BEGIN
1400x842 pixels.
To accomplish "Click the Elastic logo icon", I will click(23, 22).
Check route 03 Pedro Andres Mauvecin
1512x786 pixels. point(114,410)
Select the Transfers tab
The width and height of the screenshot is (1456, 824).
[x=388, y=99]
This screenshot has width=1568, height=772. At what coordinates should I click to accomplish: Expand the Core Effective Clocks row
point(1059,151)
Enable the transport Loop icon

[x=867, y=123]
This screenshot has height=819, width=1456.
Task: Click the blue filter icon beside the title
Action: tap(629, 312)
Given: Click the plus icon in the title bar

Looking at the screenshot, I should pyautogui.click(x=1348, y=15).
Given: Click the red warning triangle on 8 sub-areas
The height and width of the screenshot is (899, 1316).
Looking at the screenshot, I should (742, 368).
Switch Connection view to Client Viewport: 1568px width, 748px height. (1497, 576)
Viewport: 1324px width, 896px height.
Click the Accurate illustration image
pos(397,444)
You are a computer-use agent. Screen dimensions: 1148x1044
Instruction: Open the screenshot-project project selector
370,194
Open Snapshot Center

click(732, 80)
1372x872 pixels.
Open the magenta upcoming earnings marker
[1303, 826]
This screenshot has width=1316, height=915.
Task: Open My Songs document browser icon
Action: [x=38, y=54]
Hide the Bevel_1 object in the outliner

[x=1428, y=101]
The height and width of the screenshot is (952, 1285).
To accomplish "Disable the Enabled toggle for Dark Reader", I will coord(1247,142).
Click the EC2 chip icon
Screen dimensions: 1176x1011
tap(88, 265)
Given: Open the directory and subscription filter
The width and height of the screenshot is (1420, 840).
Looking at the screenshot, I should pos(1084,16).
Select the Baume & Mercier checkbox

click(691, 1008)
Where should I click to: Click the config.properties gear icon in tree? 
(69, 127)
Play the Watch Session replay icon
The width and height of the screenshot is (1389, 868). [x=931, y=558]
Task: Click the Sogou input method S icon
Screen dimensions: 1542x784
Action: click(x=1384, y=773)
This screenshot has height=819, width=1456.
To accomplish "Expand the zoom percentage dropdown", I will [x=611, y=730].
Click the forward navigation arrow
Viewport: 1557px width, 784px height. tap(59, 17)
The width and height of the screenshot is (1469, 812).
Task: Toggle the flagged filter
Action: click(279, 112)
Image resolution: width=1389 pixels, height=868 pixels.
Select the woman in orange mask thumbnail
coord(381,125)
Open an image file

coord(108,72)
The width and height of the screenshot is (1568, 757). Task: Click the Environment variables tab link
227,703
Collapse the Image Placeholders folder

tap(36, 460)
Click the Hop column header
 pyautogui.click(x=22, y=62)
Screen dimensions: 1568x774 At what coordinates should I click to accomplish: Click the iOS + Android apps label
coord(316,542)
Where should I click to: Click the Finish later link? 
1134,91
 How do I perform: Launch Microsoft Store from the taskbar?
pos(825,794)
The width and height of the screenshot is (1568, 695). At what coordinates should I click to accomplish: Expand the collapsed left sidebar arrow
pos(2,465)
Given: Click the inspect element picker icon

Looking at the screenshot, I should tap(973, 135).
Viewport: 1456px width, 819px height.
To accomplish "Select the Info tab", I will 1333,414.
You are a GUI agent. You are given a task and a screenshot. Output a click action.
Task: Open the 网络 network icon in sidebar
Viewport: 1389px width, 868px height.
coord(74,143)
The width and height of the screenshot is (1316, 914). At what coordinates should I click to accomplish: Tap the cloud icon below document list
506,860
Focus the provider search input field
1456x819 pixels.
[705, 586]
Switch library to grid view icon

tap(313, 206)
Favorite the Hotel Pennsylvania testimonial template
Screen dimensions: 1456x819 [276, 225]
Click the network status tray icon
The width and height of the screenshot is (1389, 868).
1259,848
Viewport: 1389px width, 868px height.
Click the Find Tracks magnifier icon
END
### Exercise requirements
All the data needs repeating. Return it exactly.

### Task output
1400x842 pixels.
To accomplish "Click the Elastic logo icon", I will click(23, 22).
Check route 03 Pedro Andres Mauvecin
1512x786 pixels. point(114,410)
Select the Transfers tab
The width and height of the screenshot is (1456, 824).
[x=388, y=99]
This screenshot has width=1568, height=772. At what coordinates should I click to accomplish: Expand the Core Effective Clocks row
point(1059,151)
Enable the transport Loop icon

[x=867, y=123]
This screenshot has height=819, width=1456.
Task: Click the blue filter icon beside the title
Action: tap(629, 312)
Given: Click the plus icon in the title bar

Looking at the screenshot, I should pyautogui.click(x=1348, y=15).
Given: Click the red warning triangle on 8 sub-areas
The height and width of the screenshot is (899, 1316).
Looking at the screenshot, I should (742, 368).
Switch Connection view to Client Viewport: 1568px width, 748px height. (1497, 576)
Viewport: 1324px width, 896px height.
Click the Accurate illustration image
pos(397,444)
You are a computer-use agent. Screen dimensions: 1148x1044
Instruction: Open the screenshot-project project selector
370,194
Open Snapshot Center

click(732, 80)
1372x872 pixels.
Open the magenta upcoming earnings marker
[1303, 826]
This screenshot has width=1316, height=915.
Task: Open My Songs document browser icon
Action: [x=38, y=54]
Hide the Bevel_1 object in the outliner

[x=1428, y=101]
The height and width of the screenshot is (952, 1285).
To accomplish "Disable the Enabled toggle for Dark Reader", I will coord(1247,142).
Click the EC2 chip icon
Screen dimensions: 1176x1011
tap(88, 265)
Given: Open the directory and subscription filter
The width and height of the screenshot is (1420, 840).
Looking at the screenshot, I should pos(1084,16).
Select the Baume & Mercier checkbox

click(691, 1008)
Where should I click to: Click the config.properties gear icon in tree? 
(69, 127)
Play the Watch Session replay icon
The width and height of the screenshot is (1389, 868). [x=931, y=558]
Task: Click the Sogou input method S icon
Screen dimensions: 1542x784
Action: click(x=1384, y=773)
This screenshot has height=819, width=1456.
To accomplish "Expand the zoom percentage dropdown", I will [x=611, y=730].
Click the forward navigation arrow
Viewport: 1557px width, 784px height. tap(59, 17)
The width and height of the screenshot is (1469, 812).
Task: Toggle the flagged filter
Action: click(279, 112)
Image resolution: width=1389 pixels, height=868 pixels.
Select the woman in orange mask thumbnail
coord(381,125)
Open an image file

coord(108,72)
The width and height of the screenshot is (1568, 757). Task: Click the Environment variables tab link
227,703
Collapse the Image Placeholders folder

tap(36, 460)
Click the Hop column header
 pyautogui.click(x=22, y=62)
Screen dimensions: 1568x774 At what coordinates should I click to accomplish: Click the iOS + Android apps label
coord(316,542)
Where should I click to: Click the Finish later link? 
1134,91
 How do I perform: Launch Microsoft Store from the taskbar?
pos(825,794)
The width and height of the screenshot is (1568, 695). At what coordinates should I click to accomplish: Expand the collapsed left sidebar arrow
pos(2,465)
Given: Click the inspect element picker icon

Looking at the screenshot, I should tap(973, 135).
Viewport: 1456px width, 819px height.
To accomplish "Select the Info tab", I will 1333,414.
You are a GUI agent. You are given a task and a screenshot. Output a click action.
Task: Open the 网络 network icon in sidebar
Viewport: 1389px width, 868px height.
coord(74,143)
The width and height of the screenshot is (1316, 914). At what coordinates should I click to accomplish: Tap the cloud icon below document list
506,860
Focus the provider search input field
1456x819 pixels.
[705, 586]
Switch library to grid view icon

tap(313, 206)
Favorite the Hotel Pennsylvania testimonial template
Screen dimensions: 1456x819 [276, 225]
Click the network status tray icon
The width and height of the screenshot is (1389, 868).
1259,848
Viewport: 1389px width, 868px height.
Click the Find Tracks magnifier icon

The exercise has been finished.